Thursday 18 November 1999


Pic of the day: Picture of "New Scientist" (UK science magazine) with the fitting title "Snowball Earth". Just in time for the season. And it has this fascinating cover story about Earth being completely frozen over repeatedly in the past.


I did not see any meteors last night. I did see white fluff falling down from the sky. The first snow of the season. Cold light in a dark season. There should be some prize to the one who came up with the idea of making the snow white. Imagine how nerve wracking it would have been if it had been, say, red or violet or yellow. Eww! Now instead the light of all the white makes the days last longer and even the moon can light up a white winter night.

Of course, there is always a tradeoff. In the case of snow and ice, they reflect a lot of sunshine back into space, and so it becomes even colder. If this effect runs out of control, there could suddenly be another ice age. It has been believed that the reflective ice cover was one reason why the ice ages could last so long. We've had several such ice ages, and they last more than 100 000 years each, while the interglacial bouts of warmth only lasted about a tenth as long. In fact, the normal condition for the land where I live is to be covered by a glacier. We live through an exception. And a very welcome one, too.

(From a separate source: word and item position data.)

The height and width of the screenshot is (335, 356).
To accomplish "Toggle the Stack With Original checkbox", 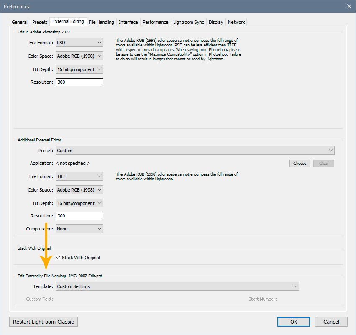I will click(58, 258).
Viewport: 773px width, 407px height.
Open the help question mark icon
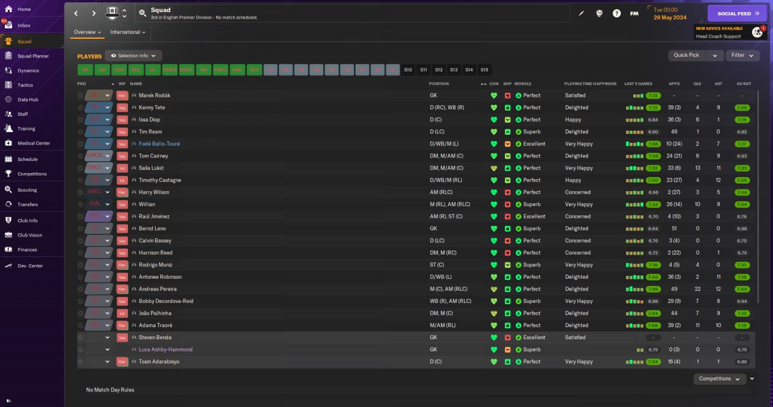click(617, 13)
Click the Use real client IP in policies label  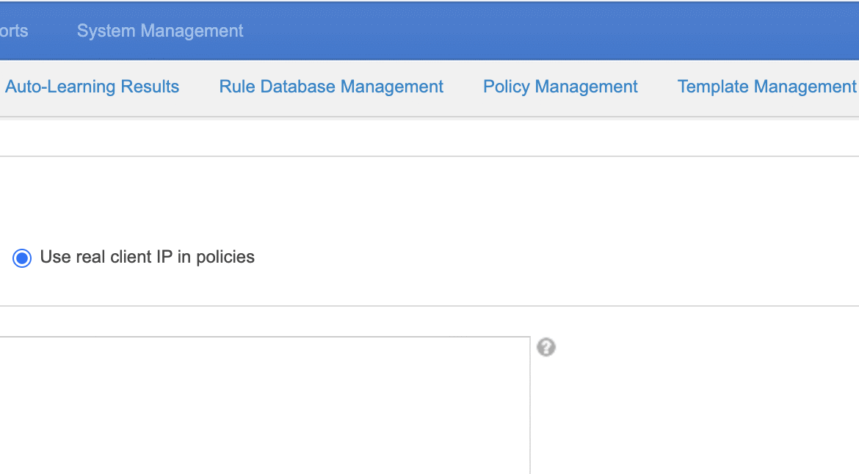pyautogui.click(x=147, y=258)
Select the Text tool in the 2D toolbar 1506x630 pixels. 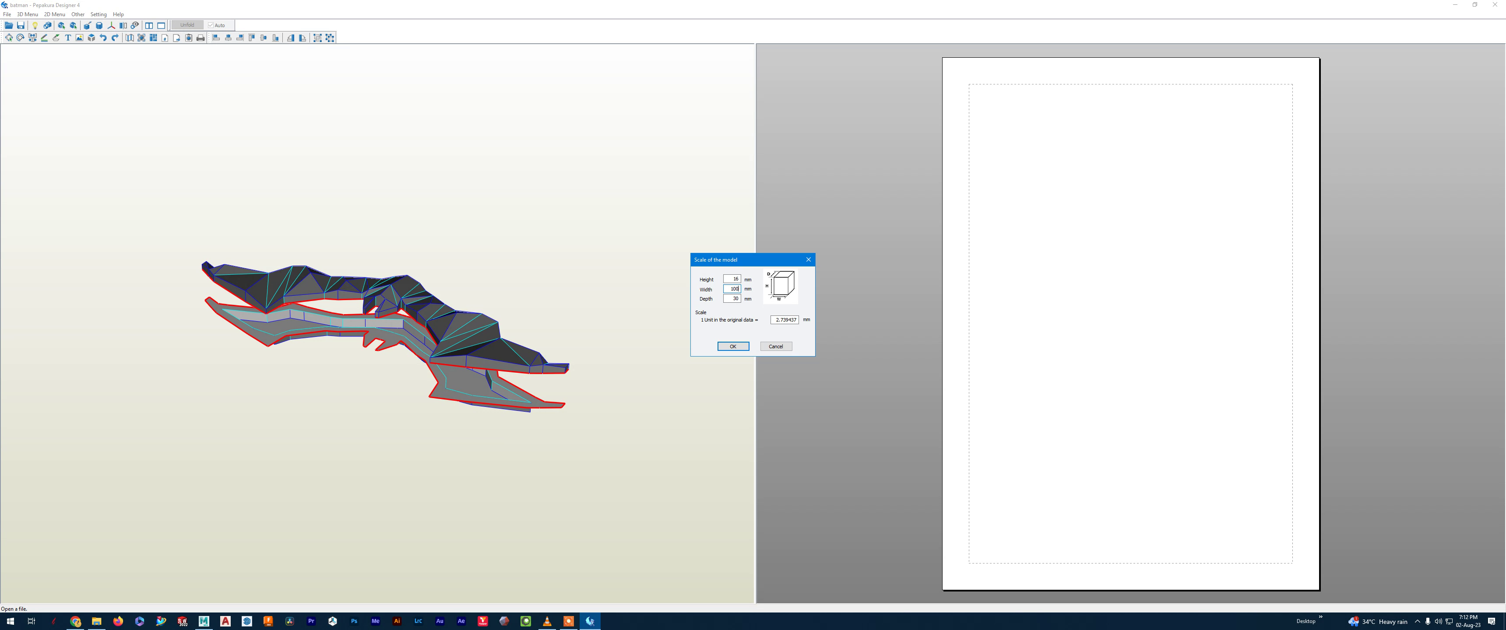(x=67, y=37)
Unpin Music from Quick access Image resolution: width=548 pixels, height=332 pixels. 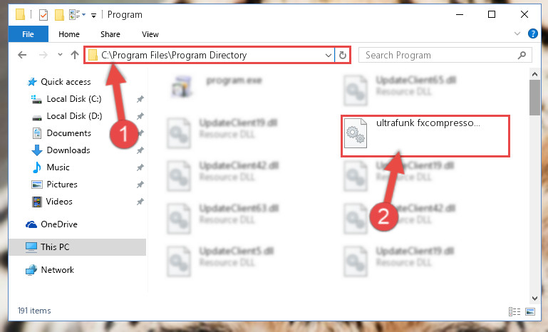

It is perhaps fitting, then, that the true "hell" of the Norse mythology was Niflheim, a land of numbing frost; not Muspellheim, the land of fire, as one would expect from religions born further south. Incidentally, the name "hell" comes from the Norse death goddess Hel (or some say "Hela"), but the home of Hel was not a place of punishment. It was a grey, dreary place of fading away. Feminist mythologists have hinted that the land of Hel may have once been a comforting concept. That Hel was the Great Earth Mother, kind of like Gaia in Greek mythology. A protector who embraced the dead into her safe bosom.

The perennial enemies of the Norse pantheon were the Giants, not least the Frost Giants. In geological context this is most fitting, for our lands have been literally weighed down by frost giants - glaciers - until around 10 000 years ago. To this day, parts of Scandinavia are still slowly rising, after being pressured down for 100 000 years. The glaciers were however not vanquished by young powerful gods, but by safeguards built into our blue planet from its creation.

The atmosphere contains small amounts of CO2, carbon dioxide, which keeps the heat in ("greenhouse effect"). Rain washes CO2 out of the atmosphere, it reacts with calcium and is felled out on the sea floor. Then plate tectonics ploughs it down under the continents. Eventually CO2 is released again from volcanoes and comes back in the atmosphere. Ice ages create a much drier climate. If no other processes stop the freezing, then the slow build up of carbon dioxide will do so. This seems to have happened repeatedly in the past, when life was young. The recent ice ages, however, seem to have been ended by sea currents. And just in case everything else should fail, the sun is slowly gaining in intensity. Not enough to be noticed during a lifetime or the time of human civilization, for sure. But over a span of hundreds of millions of years, the heat will be enough to thaw up any ice age. In fact, sooner or later Mars should thaw up too. There is probably still some water under the old seas and in the polar caps. But it won't happen in my time, I'm afraid.

What could have happened in my lifetime was the onset of another ice age. While these cannot last indefinitely, they can last a hundred thousand years, which is more than enough to render to dust all hints that humans once walked these hills and valleys. And judging from the other interglacials, the time is right for another one. Temperature has been slowly dropping - in fits and starts, but over the millenia the trend is quite stable. Since shortly before the onset of the bronze age, it has grown steadily colder. At the time human civilization was born, hippos bathed in the Seine where Paris is today, and wild boars roamed the leafy forests covering Scandinavia. Monkeys chattered in Spain, and Sahara was a green sea of grass.

It is quite possible that if not for the industrial revolution, the Ice Age would have returned to my lands by now. Until then, the trend was gradually cooling. But from early last century, things have been looking up, and the heat is still on. If this is the greenhouse effect, keep your engines spinning. I can live with a green Christmas if that means we can continue to live up here. Though the snow has not entirely forgotten its ancient realms, it seems...


In extremely local news, I went to the dentist today again. This time he actually tried to fix the tooth where a part had fallen off so it cut my tongue. Sadly, it bled too much so he could not finish it. Now I have a weak temporary filling; he told me not to chew too much on that side. While he is in London. Two weeks.


There was no new Nova Notes today. Something terrible must have happened. Al would not have skipped an entry for some slight setback, like the house burning down or some such. I'm not drawing any further conclusions until I hear rumors.